Note: This post originally appeared, in a slightly different form, on July 14, 2015.

Why are second novels or movies so consistently underwhelming? Even if you account for such variables as heightened pressure, compressed turnaround time, and unrealistic expectations, the track record for works of art from The Postman to the second season of True Detective suggests that the sophomore slump, whatever it reflects, is real. For the economist Daniel Kahneman in Thinking, Fast and Slow, it’s a case of regression to the mean: any artistic breakthrough is by definition an outlier, since only exceptional efforts survive to come to light at all, and later attempts revert back to the artist’s natural level of ability. There’s also a sense in which a massive success removes many of the constraints that allowed for good work to happen in the first place. By now, it’s a cliché to note that the late installments in a popular series, from Harry Potter to A Song of Ice and Fire, feel like they haven’t been edited. It’s certainly true that authors who have sold a million copies have greater leverage when it comes to disregarding editorial notes, if they even receive them at all. Editors are as human as anyone else, and since commercial outcomes are such a crapshoot, you can’t blame them for not wanting to get in the way of a good thing. It didn’t hurt Rowling or Martin, but in the case of, say, the later novels of Thomas Harris, you could make a case that a little more editorial control might have been nice. And I’ve noted elsewhere that this may have more to do with the need to schedule blockbuster novels for a release date long in advance, whether they’re ready or not.

Yet there’s also a third, even more plausible explanation, which I first encountered in The Mythical Man-Month by Frederick P. Brooks, Jr., a seminal work on software engineering. Writing about what he calls “the second system effect,” Brooks notes:

An architect’s first work is apt to be spare and clean. He knows he doesn’t know what he’s doing, so he does it carefully and with great restraint.

As he designs the first work, frill after frill and embellishment after embellishment occur to him. These get stored away to be used “next time.” Sooner or later the first system is finished, and the architect, with firm confidence and a demonstrated mastery of that class of systems, is ready to build a second system.

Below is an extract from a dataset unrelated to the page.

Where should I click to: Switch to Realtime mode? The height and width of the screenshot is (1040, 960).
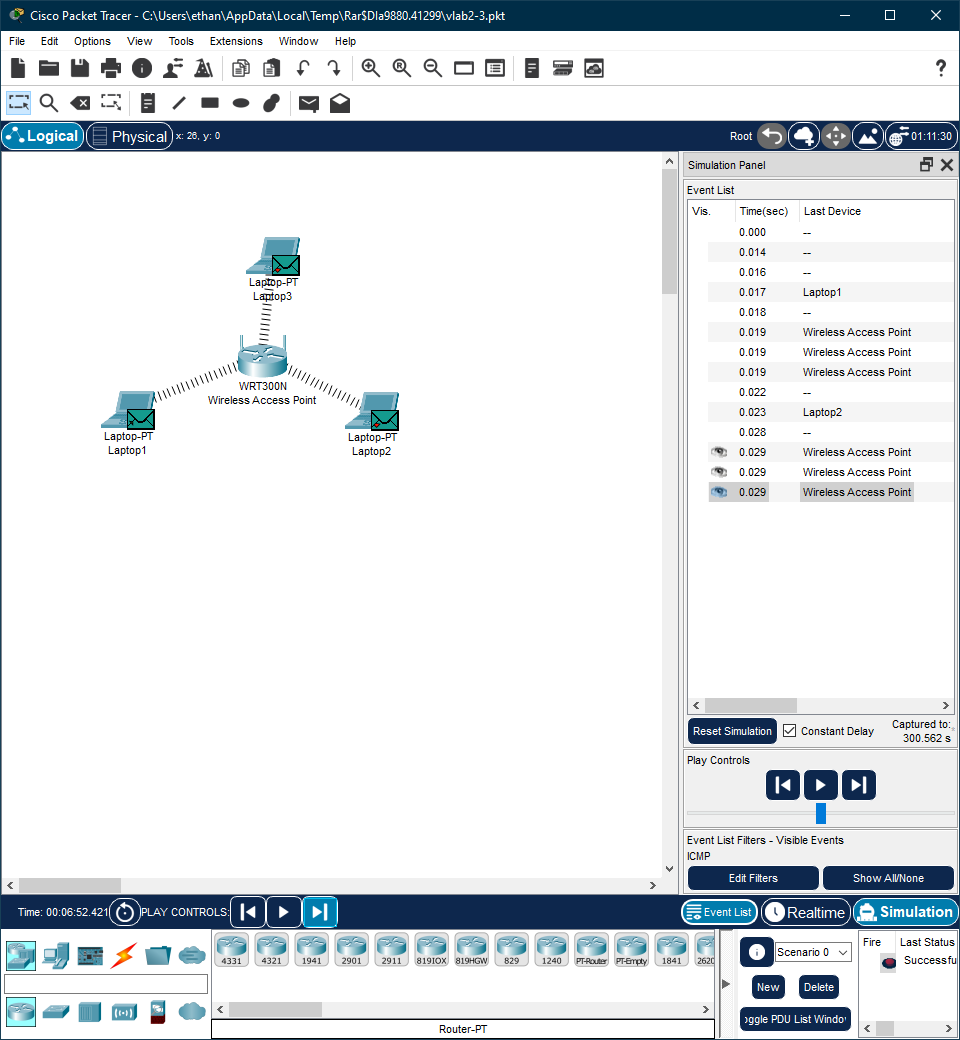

The second is the most dangerous system a man ever designs. When he does his third and later ones, his prior experiences will confirm each other as to the general characteristics of such systems, and their differences will identify those parts of his experience that are particular are not generalizable.

Francis Ford Coppola

Brooks concludes: “The general tendency is to over-design the second system, using all the ideas and frills that were cautiously sidetracked on the first one.” And it’s startling how well this statement describes so many sophomore efforts in film and literature. It’s the difference between Easy Rider and The Last Movie, Sex Lies and Videotape and Kafka, Donnie Darko and Southland Tales, in which a spare, disciplined freshman work is succeeded by a movie that contains everything up to and including the kitchen sink. When you first try your hand at any kind of storytelling, you discover that the natural arc of the project tends toward removal and subtraction: you cut, pare back, and streamline, either because of your natural caution or because you don’t have the resources you need. Every edit is necessary, but it also carries a charge of regret. If your constraints are removed for your second project, this only adds fuel to an artist’s natural tendency to overindulge. And while the result may be a likable mess—a lot of us prefer Mallrats to Clerks—it rarely exhibits the qualities that first drew us to an artist’s work. (Even in movies made by committee, there’s an assumption that viewers want a bigger, louder, and busier version of what worked the first time around, which leads to so much of the narrative inflation that we see in blockbuster sequels.)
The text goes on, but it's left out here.